--- BEGIN ---
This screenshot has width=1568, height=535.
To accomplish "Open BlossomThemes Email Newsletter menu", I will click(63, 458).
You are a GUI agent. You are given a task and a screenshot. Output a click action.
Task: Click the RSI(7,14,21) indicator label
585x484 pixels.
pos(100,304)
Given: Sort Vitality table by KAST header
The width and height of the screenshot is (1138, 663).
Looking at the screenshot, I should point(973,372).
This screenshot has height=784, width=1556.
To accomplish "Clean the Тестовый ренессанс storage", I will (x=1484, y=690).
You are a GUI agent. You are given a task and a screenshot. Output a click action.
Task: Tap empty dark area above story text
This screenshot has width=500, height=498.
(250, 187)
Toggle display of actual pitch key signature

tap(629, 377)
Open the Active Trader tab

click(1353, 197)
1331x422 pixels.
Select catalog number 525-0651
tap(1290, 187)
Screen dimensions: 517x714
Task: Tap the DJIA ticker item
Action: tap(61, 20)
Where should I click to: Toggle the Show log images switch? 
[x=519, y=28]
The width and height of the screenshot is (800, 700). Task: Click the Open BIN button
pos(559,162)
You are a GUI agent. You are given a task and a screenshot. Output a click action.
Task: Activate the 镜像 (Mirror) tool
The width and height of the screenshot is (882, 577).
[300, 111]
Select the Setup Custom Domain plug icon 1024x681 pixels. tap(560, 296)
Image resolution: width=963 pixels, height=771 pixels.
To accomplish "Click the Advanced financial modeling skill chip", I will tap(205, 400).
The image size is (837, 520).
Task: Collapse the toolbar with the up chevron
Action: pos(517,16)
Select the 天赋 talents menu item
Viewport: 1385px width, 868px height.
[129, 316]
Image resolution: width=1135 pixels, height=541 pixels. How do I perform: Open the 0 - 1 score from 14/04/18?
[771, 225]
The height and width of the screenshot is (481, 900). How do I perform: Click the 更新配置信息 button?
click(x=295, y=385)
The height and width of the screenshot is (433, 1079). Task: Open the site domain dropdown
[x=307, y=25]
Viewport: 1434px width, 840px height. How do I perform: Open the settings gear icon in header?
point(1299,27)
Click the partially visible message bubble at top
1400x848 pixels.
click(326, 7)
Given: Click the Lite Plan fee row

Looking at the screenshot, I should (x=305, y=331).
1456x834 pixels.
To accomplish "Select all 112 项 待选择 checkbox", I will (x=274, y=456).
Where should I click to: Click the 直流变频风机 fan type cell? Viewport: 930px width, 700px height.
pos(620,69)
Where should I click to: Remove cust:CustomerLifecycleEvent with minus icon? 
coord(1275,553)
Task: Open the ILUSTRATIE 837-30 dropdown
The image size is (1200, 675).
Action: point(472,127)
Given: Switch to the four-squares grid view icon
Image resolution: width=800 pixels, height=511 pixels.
--- END ---
YOUR INSTRUCTIONS ▸
Format all of the items above as a single numbered list, one line per entry, omitting any blank lines.

EXERCISE SOLUTION ▸
1. This screenshot has width=1568, height=535.
2. To accomplish "Open BlossomThemes Email Newsletter menu", I will click(63, 458).
3. You are a GUI agent. You are given a task and a screenshot. Output a click action.
4. Task: Click the RSI(7,14,21) indicator label
5. 585x484 pixels.
6. pos(100,304)
7. Given: Sort Vitality table by KAST header
8. The width and height of the screenshot is (1138, 663).
9. Looking at the screenshot, I should point(973,372).
10. This screenshot has height=784, width=1556.
11. To accomplish "Clean the Тестовый ренессанс storage", I will (x=1484, y=690).
12. You are a GUI agent. You are given a task and a screenshot. Output a click action.
13. Task: Tap empty dark area above story text
14. This screenshot has width=500, height=498.
15. (250, 187)
16. Toggle display of actual pitch key signature
17. tap(629, 377)
18. Open the Active Trader tab
19. click(1353, 197)
20. 1331x422 pixels.
21. Select catalog number 525-0651
22. tap(1290, 187)
23. Screen dimensions: 517x714
24. Task: Tap the DJIA ticker item
25. Action: tap(61, 20)
26. Where should I click to: Toggle the Show log images switch? 
27. [x=519, y=28]
28. The width and height of the screenshot is (800, 700). Task: Click the Open BIN button
29. pos(559,162)
30. You are a GUI agent. You are given a task and a screenshot. Output a click action.
31. Task: Activate the 镜像 (Mirror) tool
32. The width and height of the screenshot is (882, 577).
33. [300, 111]
34. Select the Setup Custom Domain plug icon 1024x681 pixels. tap(560, 296)
35. Image resolution: width=963 pixels, height=771 pixels.
36. To accomplish "Click the Advanced financial modeling skill chip", I will tap(205, 400).
37. The image size is (837, 520).
38. Task: Collapse the toolbar with the up chevron
39. Action: pos(517,16)
40. Select the 天赋 talents menu item
41. Viewport: 1385px width, 868px height.
42. [129, 316]
43. Image resolution: width=1135 pixels, height=541 pixels. How do I perform: Open the 0 - 1 score from 14/04/18?
44. [771, 225]
45. The height and width of the screenshot is (481, 900). How do I perform: Click the 更新配置信息 button?
46. click(x=295, y=385)
47. The height and width of the screenshot is (433, 1079). Task: Open the site domain dropdown
48. [x=307, y=25]
49. Viewport: 1434px width, 840px height. How do I perform: Open the settings gear icon in header?
50. point(1299,27)
51. Click the partially visible message bubble at top
52. 1400x848 pixels.
53. click(326, 7)
54. Given: Click the Lite Plan fee row
55. Looking at the screenshot, I should (x=305, y=331).
56. 1456x834 pixels.
57. To accomplish "Select all 112 项 待选择 checkbox", I will (x=274, y=456).
58. Where should I click to: Click the 直流变频风机 fan type cell? Viewport: 930px width, 700px height.
59. pos(620,69)
60. Where should I click to: Remove cust:CustomerLifecycleEvent with minus icon? 
61. coord(1275,553)
62. Task: Open the ILUSTRATIE 837-30 dropdown
63. The image size is (1200, 675).
64. Action: point(472,127)
65. Given: Switch to the four-squares grid view icon
66. Image resolution: width=800 pixels, height=511 pixels.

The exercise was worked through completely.